According to the Global Risks Report 2022, prepared by the World Economic Forum, cybersecurity flaws and digital inequality are among the 10 most critical threats that humanity will face in the next two years. In fact, it is estimated that by 2030 there will be a malicious attack attempt every two minutes.
Every year there are 20,000 new vulnerabilities that need to be addressed in some way, an overwhelming number that makes it very difficult to resolve (via patches and updates). Put very simply, in the world of software and hardware, vulnerability has to do with system security validation flaws, which are exploited by attackers to make the system do something different or to access assets and data. sensitive.
During the Anatomy of a Cyberattack conference, the security and technology expert said that today the cybercriminal is no longer referred to as an individual, but rather gang or delinquent groups that have economic support and skilled people in the technical part; these organizations are dedicated to understanding network infrastructure and generating new forms of malware.
Among the main groups are Lockbit, Conti and Pysa. In the most recent cases of cyberattacks, 63% have been to exfiltrate data.
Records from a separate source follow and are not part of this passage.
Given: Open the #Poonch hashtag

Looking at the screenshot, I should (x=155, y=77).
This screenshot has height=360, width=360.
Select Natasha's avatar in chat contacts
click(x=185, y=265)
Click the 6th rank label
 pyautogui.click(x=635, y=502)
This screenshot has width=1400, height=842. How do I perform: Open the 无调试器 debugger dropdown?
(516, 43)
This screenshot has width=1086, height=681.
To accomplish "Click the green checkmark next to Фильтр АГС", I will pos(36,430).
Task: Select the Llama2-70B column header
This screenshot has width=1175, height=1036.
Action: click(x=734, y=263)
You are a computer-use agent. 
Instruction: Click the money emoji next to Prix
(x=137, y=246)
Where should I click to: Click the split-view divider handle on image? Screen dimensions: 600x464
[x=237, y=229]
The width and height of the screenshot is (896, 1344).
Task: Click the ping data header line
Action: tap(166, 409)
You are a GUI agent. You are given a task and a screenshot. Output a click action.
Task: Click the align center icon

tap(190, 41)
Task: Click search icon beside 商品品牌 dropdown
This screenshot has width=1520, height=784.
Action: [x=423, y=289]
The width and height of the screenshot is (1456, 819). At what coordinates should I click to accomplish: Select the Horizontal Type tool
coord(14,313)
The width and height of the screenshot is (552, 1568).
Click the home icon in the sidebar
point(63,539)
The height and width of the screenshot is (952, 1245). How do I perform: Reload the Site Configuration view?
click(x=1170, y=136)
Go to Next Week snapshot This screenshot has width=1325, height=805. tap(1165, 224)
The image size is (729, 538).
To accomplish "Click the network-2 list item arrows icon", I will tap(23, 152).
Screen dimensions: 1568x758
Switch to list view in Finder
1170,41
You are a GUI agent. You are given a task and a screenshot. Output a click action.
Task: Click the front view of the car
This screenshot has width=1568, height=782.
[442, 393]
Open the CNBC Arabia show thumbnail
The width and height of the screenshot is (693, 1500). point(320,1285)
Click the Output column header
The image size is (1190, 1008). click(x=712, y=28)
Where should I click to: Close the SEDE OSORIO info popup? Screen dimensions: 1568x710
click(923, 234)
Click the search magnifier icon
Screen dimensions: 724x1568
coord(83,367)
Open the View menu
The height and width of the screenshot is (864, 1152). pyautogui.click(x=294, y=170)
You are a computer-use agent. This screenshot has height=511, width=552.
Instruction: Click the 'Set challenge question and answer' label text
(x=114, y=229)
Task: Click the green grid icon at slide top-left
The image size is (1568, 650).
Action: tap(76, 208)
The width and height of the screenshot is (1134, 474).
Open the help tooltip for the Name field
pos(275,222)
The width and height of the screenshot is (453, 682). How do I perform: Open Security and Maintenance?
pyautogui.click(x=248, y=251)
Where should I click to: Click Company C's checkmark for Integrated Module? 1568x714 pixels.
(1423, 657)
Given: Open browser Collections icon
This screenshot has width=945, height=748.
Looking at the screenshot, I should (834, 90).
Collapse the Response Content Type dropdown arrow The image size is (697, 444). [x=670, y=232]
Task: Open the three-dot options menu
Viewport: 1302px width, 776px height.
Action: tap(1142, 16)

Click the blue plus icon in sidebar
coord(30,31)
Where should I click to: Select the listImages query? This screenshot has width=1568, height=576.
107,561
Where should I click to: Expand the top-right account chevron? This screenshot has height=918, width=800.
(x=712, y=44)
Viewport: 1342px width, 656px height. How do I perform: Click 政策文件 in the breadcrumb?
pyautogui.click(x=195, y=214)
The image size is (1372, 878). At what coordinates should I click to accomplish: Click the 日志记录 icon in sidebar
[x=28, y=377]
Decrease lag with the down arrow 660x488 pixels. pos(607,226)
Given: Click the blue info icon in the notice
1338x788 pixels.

The average extortion was $247 thousand dollars and the maximum extortion was $240 million dollars, eight times higher than that presented in 2020. downtime average suffered by the attacked organizations was 22 days, while the dwell time o Permanence time of the attackers in the systems was nine days.
Although the main motivator is profit –through extortion and ransom payments to recover information and access to systems–, there are also those who carry out this activity for personal or political reasons, which can be considered as hacktivism.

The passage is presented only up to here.